Anak kelima , keenam , ketujuh , sungguh tampak rukun . Mereka juga hemat . Kau tahu ,
uang saku sekolahnya tidak pernah digunakan untuk jajan tapi mereka tabung , Katanya untuk
mendirikan pabrik raksasa yang menyerap banyak tenaga kerja .

Mereka semua lucu Ainin . Belum anak kedelapan manis , pendiam , dan pintar . Kau tahu ,
ia mau jadi istri presiden paling tidak ia bisa memengaruhi kebijakan negara yang akan diambil oleh
suaminya.

Yang kesembilan mau jadi dokter . Ia ingin mendirikan rumah sakit yang fasilitasnya lengkap .
Bila ada orang miskin yang mau berobat , ia tidak akan memungut biaya satu rupiah pun.

Yang kesepuluh sampai keduabelas , nanti saja ceritanya . Nunggu hujan tengah malam reda
. Karena anak – anak itu , semuanya kedinginan Ainin , mereka menginginkan pelukmu . Aku juga
Ainin!

Hujan terus menderas , langit sempurna hitam . Hanya lampu templek yang tampak terus
bergoyang . Kalau nanti mati lampu padam , semua akan hilang . Hanya sunyi yang bertahan . Hidup
sendiri – sendiri , seperti mati tak ada yang menemaninya.

Sampai saat ini aku masih belum mengerti apa maksud suratmu Ainin , kata – kata itu encer
menurut orang lain , tapi bagi ku gelap dan padat . Sebenarnya Kau bisa terus terang mengatakan
“Aku mencintaimu!” atau “ Selamat tinggal , semoga kau dapat yang lebih baik dari ku !“ .

Apa maksudmu , Ainin ? Bisakah kau sederhanakan kata – katamu? Dengan muka marah ,
aku tahu kau marah padaku , Ainin . Sebentar setelah kau menghirup nafas panjang dan
menghembuskannya kembali kau mulai berkata – kata . Pelan kata perkata.

“Aku mencintaimu , tapi biarkan aku pergi dengan orang lain . Mungkin kebersamaan kita
harus berakhir sampai di sini.
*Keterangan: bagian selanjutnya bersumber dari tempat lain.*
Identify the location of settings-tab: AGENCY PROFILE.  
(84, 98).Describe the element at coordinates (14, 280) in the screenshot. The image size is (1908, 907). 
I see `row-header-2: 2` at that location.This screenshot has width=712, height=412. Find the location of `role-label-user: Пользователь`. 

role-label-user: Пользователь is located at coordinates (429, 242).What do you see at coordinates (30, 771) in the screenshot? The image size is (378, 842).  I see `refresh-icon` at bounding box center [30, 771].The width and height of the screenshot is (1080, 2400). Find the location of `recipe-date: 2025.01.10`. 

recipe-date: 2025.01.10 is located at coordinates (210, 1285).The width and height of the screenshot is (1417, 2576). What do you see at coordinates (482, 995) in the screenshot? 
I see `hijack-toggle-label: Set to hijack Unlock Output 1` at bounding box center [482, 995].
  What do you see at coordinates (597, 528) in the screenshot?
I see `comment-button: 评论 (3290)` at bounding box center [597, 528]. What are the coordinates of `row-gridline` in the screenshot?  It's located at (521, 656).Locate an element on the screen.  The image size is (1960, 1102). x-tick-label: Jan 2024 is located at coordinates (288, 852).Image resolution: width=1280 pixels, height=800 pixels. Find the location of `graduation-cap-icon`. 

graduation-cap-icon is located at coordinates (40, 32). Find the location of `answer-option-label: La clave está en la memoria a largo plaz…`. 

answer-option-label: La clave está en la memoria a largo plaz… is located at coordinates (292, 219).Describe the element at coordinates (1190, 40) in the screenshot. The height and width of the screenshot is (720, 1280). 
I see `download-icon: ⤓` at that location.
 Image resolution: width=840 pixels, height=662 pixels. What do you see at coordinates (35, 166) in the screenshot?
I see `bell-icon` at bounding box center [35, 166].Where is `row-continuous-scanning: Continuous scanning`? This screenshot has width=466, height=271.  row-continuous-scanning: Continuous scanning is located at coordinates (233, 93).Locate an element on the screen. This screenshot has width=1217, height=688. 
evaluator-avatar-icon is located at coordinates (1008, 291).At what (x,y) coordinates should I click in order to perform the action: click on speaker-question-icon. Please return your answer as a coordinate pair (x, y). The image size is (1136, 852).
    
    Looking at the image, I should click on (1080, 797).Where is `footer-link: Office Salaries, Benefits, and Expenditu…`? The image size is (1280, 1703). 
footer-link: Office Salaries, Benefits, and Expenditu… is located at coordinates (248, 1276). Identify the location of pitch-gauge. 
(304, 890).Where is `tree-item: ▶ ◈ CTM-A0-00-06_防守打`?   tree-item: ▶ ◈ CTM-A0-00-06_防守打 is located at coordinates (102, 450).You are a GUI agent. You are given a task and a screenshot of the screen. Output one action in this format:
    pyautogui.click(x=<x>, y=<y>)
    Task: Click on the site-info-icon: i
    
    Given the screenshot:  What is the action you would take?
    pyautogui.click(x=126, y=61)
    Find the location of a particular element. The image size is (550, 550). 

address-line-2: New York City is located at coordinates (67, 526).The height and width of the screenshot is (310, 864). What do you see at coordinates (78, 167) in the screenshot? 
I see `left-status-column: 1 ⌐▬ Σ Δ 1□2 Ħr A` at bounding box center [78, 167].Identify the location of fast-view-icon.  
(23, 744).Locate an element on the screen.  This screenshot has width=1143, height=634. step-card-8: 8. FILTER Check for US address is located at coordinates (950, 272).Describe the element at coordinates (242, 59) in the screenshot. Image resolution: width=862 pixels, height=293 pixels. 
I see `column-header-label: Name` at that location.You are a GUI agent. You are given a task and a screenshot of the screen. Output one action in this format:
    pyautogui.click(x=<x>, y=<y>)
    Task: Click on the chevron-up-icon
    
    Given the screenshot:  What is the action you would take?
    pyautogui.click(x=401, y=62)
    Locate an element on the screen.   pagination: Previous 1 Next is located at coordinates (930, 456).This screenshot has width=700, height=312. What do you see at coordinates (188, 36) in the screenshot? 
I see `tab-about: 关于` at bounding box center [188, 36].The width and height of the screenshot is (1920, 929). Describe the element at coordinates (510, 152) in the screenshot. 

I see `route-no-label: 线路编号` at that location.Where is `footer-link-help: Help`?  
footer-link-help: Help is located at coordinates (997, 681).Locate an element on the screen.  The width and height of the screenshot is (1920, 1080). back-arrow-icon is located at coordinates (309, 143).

Dan biarkan kenangan menjadi harta yang tak terbeli . Sudah lah
Ikhlaskan aku pergi!”

Sepenangkapku Ainin , kau masih mencintaiku . Tapi kenapa aku tidak boleh , tahu alasan
kenapa kau pergi meninggalkanku bersama orang lain ?. Aku tidak tahu dengan anak – anak ini ,
Ainin.
Anak – anak berdekapan satu sama lain , sambil membayangkan kalau – kalau ibunya datang
membawa 13 cangkir teh hanggat untuk kita semua . Sulit bagi ku menikah lagi dan menghianati diri
sendiri . Melupakan mu berjalan beriringan dengan orang lain , bagiku seperti berjalan telanjang
diatas babatuan .

Ainin , kalau kau tidak mau datang untukku , obatilah kerinduan anak – anak kita . Mereka
juga ingin bercerita tentang hujan yang turun deras pada malam hari dan mereka semua tidak bisa
tidur . Dingin . Telinga membuka lebar dan berharap ada suara orang berjalan mendekat . Hati
mereka bersama – sama berteriak “Ibu!!”

Sejak kepergian Ainin , hari – hari yusuf dilewati dalam kamar berukuran sembilan meter
persegi , dengan kaki dipasung . Malam hari , Jika hujan turun , ia bercerita tentang keluh kesahnya
pada huka . Masayarakat Desa Kulon sudah tidak merasa terganggu lagi dengan teriakannya . Seperti
lolongan srigala di malam buta . Yusuf suah gila.

Kalau hujan malam menderas lagi , Yusuf akan bertemu Ainin untuk bermalam pertama
dalam kamar berukuran sembilan meter persegi dengan kaki di pasung . Lalu Yusuf bercerita pada
hujan kalau anaknya sudah duabelas , kemudain tertawa bangga. Yusuf telah gila!.